Problem statement: Turn every line of the rows below into a JSON list of strings, with one string per line and blank lines left out.

Task inputs:
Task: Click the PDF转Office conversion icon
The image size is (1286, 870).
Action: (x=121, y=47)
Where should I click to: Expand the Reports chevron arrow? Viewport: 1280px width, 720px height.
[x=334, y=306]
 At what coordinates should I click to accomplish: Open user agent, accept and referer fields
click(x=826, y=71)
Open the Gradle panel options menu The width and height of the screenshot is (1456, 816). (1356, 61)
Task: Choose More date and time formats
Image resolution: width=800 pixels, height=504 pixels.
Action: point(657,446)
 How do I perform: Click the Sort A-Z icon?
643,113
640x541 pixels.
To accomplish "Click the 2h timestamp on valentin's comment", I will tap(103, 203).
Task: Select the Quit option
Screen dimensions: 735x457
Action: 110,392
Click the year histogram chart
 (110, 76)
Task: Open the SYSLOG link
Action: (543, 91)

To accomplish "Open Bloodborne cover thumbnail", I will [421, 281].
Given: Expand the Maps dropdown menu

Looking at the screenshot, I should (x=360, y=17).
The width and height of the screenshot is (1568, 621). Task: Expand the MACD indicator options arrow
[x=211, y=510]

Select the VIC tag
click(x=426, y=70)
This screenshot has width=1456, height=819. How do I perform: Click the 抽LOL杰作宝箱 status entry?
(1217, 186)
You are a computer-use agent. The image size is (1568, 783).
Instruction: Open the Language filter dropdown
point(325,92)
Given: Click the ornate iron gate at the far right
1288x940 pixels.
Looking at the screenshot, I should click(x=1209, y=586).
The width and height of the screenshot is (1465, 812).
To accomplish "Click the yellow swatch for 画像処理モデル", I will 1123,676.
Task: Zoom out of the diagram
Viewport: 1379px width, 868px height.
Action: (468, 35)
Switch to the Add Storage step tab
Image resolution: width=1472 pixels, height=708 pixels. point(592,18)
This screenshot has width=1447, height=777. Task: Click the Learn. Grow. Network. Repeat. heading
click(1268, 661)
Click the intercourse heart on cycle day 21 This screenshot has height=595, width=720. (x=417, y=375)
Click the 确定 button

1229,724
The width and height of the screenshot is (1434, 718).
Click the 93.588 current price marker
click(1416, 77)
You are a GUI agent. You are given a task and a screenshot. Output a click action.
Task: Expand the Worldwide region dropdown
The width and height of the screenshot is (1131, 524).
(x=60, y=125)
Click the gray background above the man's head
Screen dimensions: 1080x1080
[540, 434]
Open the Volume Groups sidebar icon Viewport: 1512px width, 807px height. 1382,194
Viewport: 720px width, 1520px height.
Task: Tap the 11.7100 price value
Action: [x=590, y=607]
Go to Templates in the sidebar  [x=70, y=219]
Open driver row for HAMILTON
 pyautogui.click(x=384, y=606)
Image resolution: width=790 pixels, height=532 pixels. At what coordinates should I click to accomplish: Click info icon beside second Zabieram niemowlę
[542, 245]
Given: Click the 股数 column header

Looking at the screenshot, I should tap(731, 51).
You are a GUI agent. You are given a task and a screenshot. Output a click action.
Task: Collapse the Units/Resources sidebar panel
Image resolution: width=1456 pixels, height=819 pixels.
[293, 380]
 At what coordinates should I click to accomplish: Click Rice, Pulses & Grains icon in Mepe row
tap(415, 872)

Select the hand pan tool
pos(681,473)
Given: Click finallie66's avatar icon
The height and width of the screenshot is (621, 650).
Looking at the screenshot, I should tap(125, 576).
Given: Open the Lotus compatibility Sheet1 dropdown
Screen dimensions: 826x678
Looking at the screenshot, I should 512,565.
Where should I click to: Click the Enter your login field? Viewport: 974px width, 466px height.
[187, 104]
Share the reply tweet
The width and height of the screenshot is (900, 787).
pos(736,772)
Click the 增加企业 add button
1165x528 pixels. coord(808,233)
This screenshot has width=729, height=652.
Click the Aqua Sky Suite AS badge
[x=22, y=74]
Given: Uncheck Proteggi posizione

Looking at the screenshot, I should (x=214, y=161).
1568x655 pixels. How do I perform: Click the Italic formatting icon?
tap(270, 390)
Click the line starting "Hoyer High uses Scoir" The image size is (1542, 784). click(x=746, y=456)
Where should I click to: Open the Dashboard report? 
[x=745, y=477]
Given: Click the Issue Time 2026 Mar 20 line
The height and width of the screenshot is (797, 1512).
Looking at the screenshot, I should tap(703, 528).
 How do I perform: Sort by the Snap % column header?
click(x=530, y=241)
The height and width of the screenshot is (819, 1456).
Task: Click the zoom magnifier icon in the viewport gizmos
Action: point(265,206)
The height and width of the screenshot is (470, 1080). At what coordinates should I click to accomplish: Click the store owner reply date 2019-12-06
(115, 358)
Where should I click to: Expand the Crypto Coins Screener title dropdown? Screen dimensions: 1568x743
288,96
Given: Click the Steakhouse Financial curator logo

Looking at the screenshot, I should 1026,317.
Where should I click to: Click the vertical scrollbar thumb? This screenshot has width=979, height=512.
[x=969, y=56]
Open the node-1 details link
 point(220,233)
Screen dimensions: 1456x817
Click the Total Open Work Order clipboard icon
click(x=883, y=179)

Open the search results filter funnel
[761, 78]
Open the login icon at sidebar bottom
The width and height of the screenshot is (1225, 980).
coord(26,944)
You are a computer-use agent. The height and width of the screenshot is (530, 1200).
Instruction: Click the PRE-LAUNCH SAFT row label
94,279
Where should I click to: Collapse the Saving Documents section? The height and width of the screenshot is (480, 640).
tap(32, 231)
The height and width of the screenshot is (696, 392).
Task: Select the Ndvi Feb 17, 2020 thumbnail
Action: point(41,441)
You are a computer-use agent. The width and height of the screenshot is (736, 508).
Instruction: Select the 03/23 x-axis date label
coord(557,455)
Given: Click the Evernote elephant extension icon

Finished answer:
[
  "Task: Click the PDF转Office conversion icon",
  "The image size is (1286, 870).",
  "Action: (x=121, y=47)",
  "Where should I click to: Expand the Reports chevron arrow? Viewport: 1280px width, 720px height.",
  "[x=334, y=306]",
  " At what coordinates should I click to accomplish: Open user agent, accept and referer fields",
  "click(x=826, y=71)",
  "Open the Gradle panel options menu The width and height of the screenshot is (1456, 816). (1356, 61)",
  "Task: Choose More date and time formats",
  "Image resolution: width=800 pixels, height=504 pixels.",
  "Action: point(657,446)",
  " How do I perform: Click the Sort A-Z icon?",
  "643,113",
  "640x541 pixels.",
  "To accomplish \"Click the 2h timestamp on valentin's comment\", I will tap(103, 203).",
  "Task: Select the Quit option",
  "Screen dimensions: 735x457",
  "Action: 110,392",
  "Click the year histogram chart",
  " (110, 76)",
  "Task: Open the SYSLOG link",
  "Action: (543, 91)",
  "To accomplish \"Open Bloodborne cover thumbnail\", I will [421, 281].",
  "Given: Expand the Maps dropdown menu",
  "Looking at the screenshot, I should (x=360, y=17).",
  "The width and height of the screenshot is (1568, 621). Task: Expand the MACD indicator options arrow",
  "[x=211, y=510]",
  "Select the VIC tag",
  "click(x=426, y=70)",
  "This screenshot has width=1456, height=819. How do I perform: Click the 抽LOL杰作宝箱 status entry?",
  "(1217, 186)",
  "You are a computer-use agent. The image size is (1568, 783).",
  "Instruction: Open the Language filter dropdown",
  "point(325,92)",
  "Given: Click the ornate iron gate at the far right",
  "1288x940 pixels.",
  "Looking at the screenshot, I should click(x=1209, y=586).",
  "The width and height of the screenshot is (1465, 812).",
  "To accomplish \"Click the yellow swatch for 画像処理モデル\", I will 1123,676.",
  "Task: Zoom out of the diagram",
  "Viewport: 1379px width, 868px height.",
  "Action: (468, 35)",
  "Switch to the Add Storage step tab",
  "Image resolution: width=1472 pixels, height=708 pixels. point(592,18)",
  "This screenshot has width=1447, height=777. Task: Click the Learn. Grow. Network. Repeat. heading",
  "click(1268, 661)",
  "Click the intercourse heart on cycle day 21 This screenshot has height=595, width=720. (x=417, y=375)",
  "Click the 确定 button",
  "1229,724",
  "The width and height of the screenshot is (1434, 718).",
  "Click the 93.588 current price marker",
  "click(1416, 77)",
  "You are a GUI agent. You are given a task and a screenshot. Output a click action.",
  "Task: Expand the Worldwide region dropdown",
  "The width and height of the screenshot is (1131, 524).",
  "(x=60, y=125)",
  "Click the gray background above the man's head",
  "Screen dimensions: 1080x1080",
  "[540, 434]",
  "Open the Volume Groups sidebar icon Viewport: 1512px width, 807px height. 1382,194",
  "Viewport: 720px width, 1520px height.",
  "Task: Tap the 11.7100 price value",
  "Action: [x=590, y=607]",
  "Go to Templates in the sidebar  [x=70, y=219]",
  "Open driver row for HAMILTON",
  " pyautogui.click(x=384, y=606)",
  "Image resolution: width=790 pixels, height=532 pixels. At what coordinates should I click to accomplish: Click info icon beside second Zabieram niemowlę",
  "[542, 245]",
  "Given: Click the 股数 column header",
  "Looking at the screenshot, I should tap(731, 51).",
  "You are a GUI agent. You are given a task and a screenshot. Output a click action.",
  "Task: Collapse the Units/Resources sidebar panel",
  "Image resolution: width=1456 pixels, height=819 pixels.",
  "[293, 380]",
  " At what coordinates should I click to accomplish: Click Rice, Pulses & Grains icon in Mepe row",
  "tap(415, 872)",
  "Select the hand pan tool",
  "pos(681,473)",
  "Given: Click finallie66's avatar icon",
  "The height and width of the screenshot is (621, 650).",
  "Looking at the screenshot, I should tap(125, 576).",
  "Given: Open the Lotus compatibility Sheet1 dropdown",
  "Screen dimensions: 826x678",
  "Looking at the screenshot, I should 512,565.",
  "Where should I click to: Click the Enter your login field? Viewport: 974px width, 466px height.",
  "[187, 104]",
  "Share the reply tweet",
  "The width and height of the screenshot is (900, 787).",
  "pos(736,772)",
  "Click the 增加企业 add button",
  "1165x528 pixels. coord(808,233)",
  "This screenshot has width=729, height=652.",
  "Click the Aqua Sky Suite AS badge",
  "[x=22, y=74]",
  "Given: Uncheck Proteggi posizione",
  "Looking at the screenshot, I should (x=214, y=161).",
  "1568x655 pixels. How do I perform: Click the Italic formatting icon?",
  "tap(270, 390)",
  "Click the line starting \"Hoyer High uses Scoir\" The image size is (1542, 784). click(x=746, y=456)",
  "Where should I click to: Open the Dashboard report? ",
  "[x=745, y=477]",
  "Given: Click the Issue Time 2026 Mar 20 line",
  "The height and width of the screenshot is (797, 1512).",
  "Looking at the screenshot, I should tap(703, 528).",
  " How do I perform: Sort by the Snap % column header?",
  "click(x=530, y=241)",
  "The height and width of the screenshot is (819, 1456).",
  "Task: Click the zoom magnifier icon in the viewport gizmos",
  "Action: point(265,206)",
  "The height and width of the screenshot is (470, 1080). At what coordinates should I click to accomplish: Click the store owner reply date 2019-12-06",
  "(115, 358)",
  "Where should I click to: Expand the Crypto Coins Screener title dropdown? Screen dimensions: 1568x743",
  "288,96",
  "Given: Click the Steakhouse Financial curator logo",
  "Looking at the screenshot, I should 1026,317.",
  "Where should I click to: Click the vertical scrollbar thumb? This screenshot has width=979, height=512.",
  "[x=969, y=56]",
  "Open the node-1 details link",
  " point(220,233)",
  "Screen dimensions: 1456x817",
  "Click the Total Open Work Order clipboard icon",
  "click(x=883, y=179)",
  "Open the search results filter funnel",
  "[761, 78]",
  "Open the login icon at sidebar bottom",
  "The width and height of the screenshot is (1225, 980).",
  "coord(26,944)",
  "You are a computer-use agent. The height and width of the screenshot is (530, 1200).",
  "Instruction: Click the PRE-LAUNCH SAFT row label",
  "94,279",
  "Where should I click to: Collapse the Saving Documents section? The height and width of the screenshot is (480, 640).",
  "tap(32, 231)",
  "The height and width of the screenshot is (696, 392).",
  "Task: Select the Ndvi Feb 17, 2020 thumbnail",
  "Action: point(41,441)",
  "You are a computer-use agent. The width and height of the screenshot is (736, 508).",
  "Instruction: Select the 03/23 x-axis date label",
  "coord(557,455)",
  "Given: Click the Evernote elephant extension icon"
]